◆ **Input**:
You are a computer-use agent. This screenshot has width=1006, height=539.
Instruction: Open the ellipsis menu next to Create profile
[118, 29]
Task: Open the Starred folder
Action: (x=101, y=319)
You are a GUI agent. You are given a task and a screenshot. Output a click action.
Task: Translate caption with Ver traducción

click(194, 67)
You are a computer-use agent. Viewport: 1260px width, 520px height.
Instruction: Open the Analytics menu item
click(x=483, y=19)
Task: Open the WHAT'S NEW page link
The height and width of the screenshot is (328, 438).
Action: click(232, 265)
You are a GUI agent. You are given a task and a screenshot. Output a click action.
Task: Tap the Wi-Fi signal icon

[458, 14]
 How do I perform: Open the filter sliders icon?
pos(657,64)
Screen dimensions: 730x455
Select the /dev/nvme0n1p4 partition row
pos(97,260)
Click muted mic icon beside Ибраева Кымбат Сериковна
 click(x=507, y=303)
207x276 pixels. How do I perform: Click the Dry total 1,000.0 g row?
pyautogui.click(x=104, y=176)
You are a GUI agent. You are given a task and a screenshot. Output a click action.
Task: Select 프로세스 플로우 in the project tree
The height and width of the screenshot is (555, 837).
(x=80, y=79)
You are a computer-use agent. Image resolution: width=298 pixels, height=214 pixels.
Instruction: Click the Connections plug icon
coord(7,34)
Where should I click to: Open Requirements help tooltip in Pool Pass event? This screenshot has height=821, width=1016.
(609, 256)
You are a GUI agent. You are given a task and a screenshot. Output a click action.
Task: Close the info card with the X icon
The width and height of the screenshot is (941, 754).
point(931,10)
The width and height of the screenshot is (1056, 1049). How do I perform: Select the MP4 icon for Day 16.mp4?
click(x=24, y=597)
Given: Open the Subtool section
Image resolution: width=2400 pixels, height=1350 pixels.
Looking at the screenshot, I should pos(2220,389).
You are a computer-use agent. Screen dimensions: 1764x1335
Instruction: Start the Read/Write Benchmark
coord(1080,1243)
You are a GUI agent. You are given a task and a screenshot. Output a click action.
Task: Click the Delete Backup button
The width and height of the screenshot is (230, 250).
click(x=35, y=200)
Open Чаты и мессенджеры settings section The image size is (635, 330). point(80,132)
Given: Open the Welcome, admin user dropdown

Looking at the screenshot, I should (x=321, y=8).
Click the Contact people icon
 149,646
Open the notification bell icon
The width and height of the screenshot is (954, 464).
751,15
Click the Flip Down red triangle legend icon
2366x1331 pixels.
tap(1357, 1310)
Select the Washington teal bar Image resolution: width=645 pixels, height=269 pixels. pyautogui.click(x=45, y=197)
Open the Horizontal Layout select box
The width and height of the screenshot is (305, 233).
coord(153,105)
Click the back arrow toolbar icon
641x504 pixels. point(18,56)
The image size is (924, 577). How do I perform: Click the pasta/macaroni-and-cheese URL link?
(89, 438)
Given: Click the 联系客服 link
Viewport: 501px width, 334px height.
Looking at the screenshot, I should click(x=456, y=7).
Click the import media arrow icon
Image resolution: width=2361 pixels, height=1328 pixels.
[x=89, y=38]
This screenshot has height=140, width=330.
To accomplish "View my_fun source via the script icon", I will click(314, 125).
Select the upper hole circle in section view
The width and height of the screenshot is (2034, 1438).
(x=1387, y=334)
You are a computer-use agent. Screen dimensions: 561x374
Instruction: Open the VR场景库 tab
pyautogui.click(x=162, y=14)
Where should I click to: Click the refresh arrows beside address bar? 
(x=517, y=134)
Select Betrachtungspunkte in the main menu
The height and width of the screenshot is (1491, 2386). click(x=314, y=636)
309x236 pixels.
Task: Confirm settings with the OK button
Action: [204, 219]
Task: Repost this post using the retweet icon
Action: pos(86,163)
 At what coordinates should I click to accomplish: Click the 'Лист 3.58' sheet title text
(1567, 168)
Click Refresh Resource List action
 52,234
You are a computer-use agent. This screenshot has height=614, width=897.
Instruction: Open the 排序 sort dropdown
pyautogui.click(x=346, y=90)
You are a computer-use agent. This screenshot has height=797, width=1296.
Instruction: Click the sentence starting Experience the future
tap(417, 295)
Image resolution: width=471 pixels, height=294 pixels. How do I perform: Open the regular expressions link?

◆ **What is expected**:
Return each line of the listing above that contains the word "perform", copied in full.

◆ **Written reply**:
 How do I perform: Open the filter sliders icon?
207x276 pixels. How do I perform: Click the Dry total 1,000.0 g row?
The width and height of the screenshot is (1056, 1049). How do I perform: Select the MP4 icon for Day 16.mp4?
The image size is (924, 577). How do I perform: Click the pasta/macaroni-and-cheese URL link?
Image resolution: width=471 pixels, height=294 pixels. How do I perform: Open the regular expressions link?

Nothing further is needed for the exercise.